Las calles están desoladas, ausentes de personas. Estamos fuera del distrito del nido y en la zona derruida. Kilómetros de autos incendiados y edificios derrumbados se encuentran a nuestro paso. El viento azota levemente mi cabello contra mi cara mientras transitamos a través del esqueleto de nuestro mundo, quebrado y en ruinas.

Ocasionalmente nos detenemos, mezclándonos con los otros coches muertos. De repente, Obi nos calla a todos. Sostenemos la respiración, con la esperanza de que nada nos encuentre. Supongo que unos ángeles fueron detectados en el cielo y nos hemos camuflado.

Cuando pienso que todo ha terminado, alguien grita:

—¡Cuidado!

Apunta hacia el cielo. Todos levantan la mirada.

En medio del firmamento herido, un ángel solitario circula arriba de nosotros.

No, no es un ángel.

La luz arroja destellos de los ganchos metálicos en las orillas de sus alas. No tienen la forma de las alas de un pájaro. Tienen la forma de alas gigantes de murciélago.

Mi corazón se acelera con el deseo de gritarle. ¿Podría ser él?

Vuela en círculos arriba de nosotros. Con cada vuelta desciende lentamente en espiral. Las espirales son amplias, lentas, casi titubeantes.

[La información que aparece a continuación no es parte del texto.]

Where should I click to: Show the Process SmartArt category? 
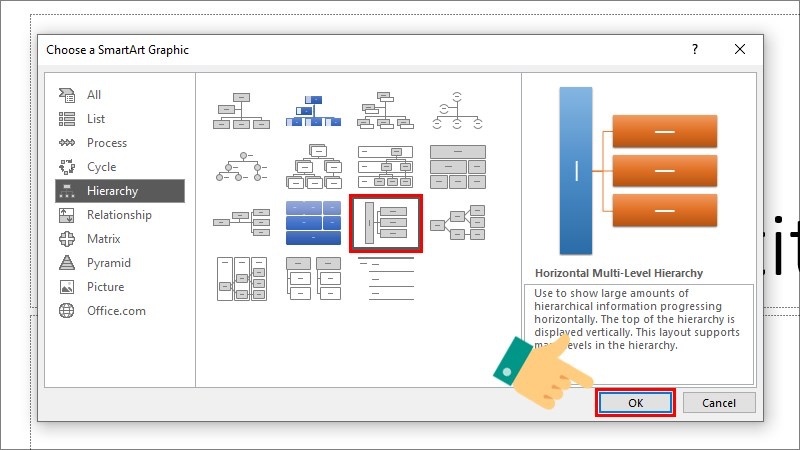[107, 143]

Para mí, se trata de una visita que no representa una amenaza. Pero para los otros, especialmente en sus estados llenos de adrenalina, es el ataque de un enemigo.

Preparan sus rifles y apuntan hacia el cielo.

Quiero gritarles que se detengan. Quiero decirles que no todos nos persiguen. Quiero chocar contra ellos para que fallen sus disparos. Pero lo único que puedo hacer es observar mientras ellos apuntan y disparan contra el aire.

Los círculos perezosos se convierten en maniobras evasivas. Está lo suficientemente cerca como para que yo vea que tiene el cabello oscuro, y ahora que está haciendo algo más que planear, el modo en que se mueve me resulta extraño. Como si apenas aprendiera a volar con sus nuevas alas.

Es Raffe. Está vivo.

¡Y está volando!

Quiero saltar de júbilo, quiero alzar los brazos y gritarle. Quiero animarlo. Mi corazón vuela con él, aunque también tiene miedo de que caiga del cielo.

Los soldados no son lo suficientemente expertos como para acertar a un blanco móvil a esa distancia. Raffe se aleja volando sin daño alguno.

Los músculos en mi cara se tuercen un poco en respuesta a mi felicidad interior.